Example 2. Here is a table with some small counts:

Table 16.6: Original data
A B C Total
P 10 12 6 28
Q 7 6 11 24
R 5 1 2 8
Total 22 19 19 60

If we take the view that cells with counts smaller than 4 are too risky to release, we have two cells that need to be confidentialised.

Solution 1: Amalgamation – We can combine rows Q and R:

Table 16.7: Amalgamated data
A B C Total
P 10 12 6 28
QR 12 7 13 32
Total 22 19 19 60

This eliminates any information about the different distributions for Q and R.

Solution 2: Cell suppression – We can suppress the risky cells

Table 16.8: Cell Suppression
A B C Total
P 10 12 6 28
Q 7 6 11 24
R 5 8
Total 22 19 19 60

This leaves the data for all non-risky cells visible, and removes the data in the risky cells. However since we have the column totals we can deduce the missing data. That means we have to suppress two further non-risky cells in order for the cell suppression to effectively disguise the risky cells:

Table 16.9: Cell suppression
A B C Total
P 10 28
Q 7 6 11 24
R 5 8
Total 22 19 19 60

This necessary suppression of non-risky cells is called consequential cell suppression.

Solution 3: Random Rounding – We can random round each cell to base 3 (or some other base of our choice). Multiples of 3 are left undisturbed. Any other number is next to a multiple of three, and two units away from another multiple of three. In random rounding we round either up or down – with a higher probability of rounding to the closer value.

Value Rounds To
0 0 always
1 0 with probability \(\frac23\), 3 with probability \(\frac13\)
2 0 with probability \(\frac13\), 3 with probability \(\frac23\)
3 3 always
4 3 with probability \(\frac23\), 6 with probability \(\frac13\)
5 3 with probability \(\frac13\), 6 with probability \(\frac23\)
6 6 always
7 6 with probability \(\frac23\), 9 with probability \(\frac13\)
8 6 with probability \(\frac13\), 9 with probability \(\frac23\)
9 9 always
10 9 with probability \(\frac23\), 12 with probability \(\frac13\)
11 9 with probability \(\frac13\), 12 with probability \(\frac23\)
12 12 always
etc.

This means that if we see:

Random Round Value Could actual have been:
0 0,1,2
3 1,2,3,4,5
6 4,5,6,7,8
9 7,8,9,10,11
12 10,11,12,13,14
etc.

Each time we random round a table, we end up with a slightly different version. We round each cell separately – which means that we round the margins from their original values, we don’t add up the random rounded values.

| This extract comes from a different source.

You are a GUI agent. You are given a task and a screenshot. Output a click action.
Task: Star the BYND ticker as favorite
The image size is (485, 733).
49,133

Table 16.10: Random Rounded (base 3)
A B C Total
P 9 12 6 27
Q 6 9 12 24
R 6 0 0 9
Total 21 18 21 60

The good thing about rounding every cell separately is that the margin values are not far from their true values. The frustrating thing is that the cells in the table don’t necessarily add up to their margins any more. (e.g. in the table above in the Q row 6+9+12=27 but the row total is stated to be 24.

16.6 Other Types of Release

Graphical displays are equivalent in many ways to tables and unit records, and many of the confidentialising methods listed above apply to them.

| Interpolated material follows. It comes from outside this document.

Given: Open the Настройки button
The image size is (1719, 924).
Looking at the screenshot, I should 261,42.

A scatterplot is a visual subset of a unit record dataset: we see pairs of individual values of continuous variables displayed. Noise could be added to the data points to confidentialise the data. In a histogram the bands can be chosen to be wide enough to group many respondents together, and the smallest and highest bins could be open to the bottom and/or top coded to protect the outlying respondents.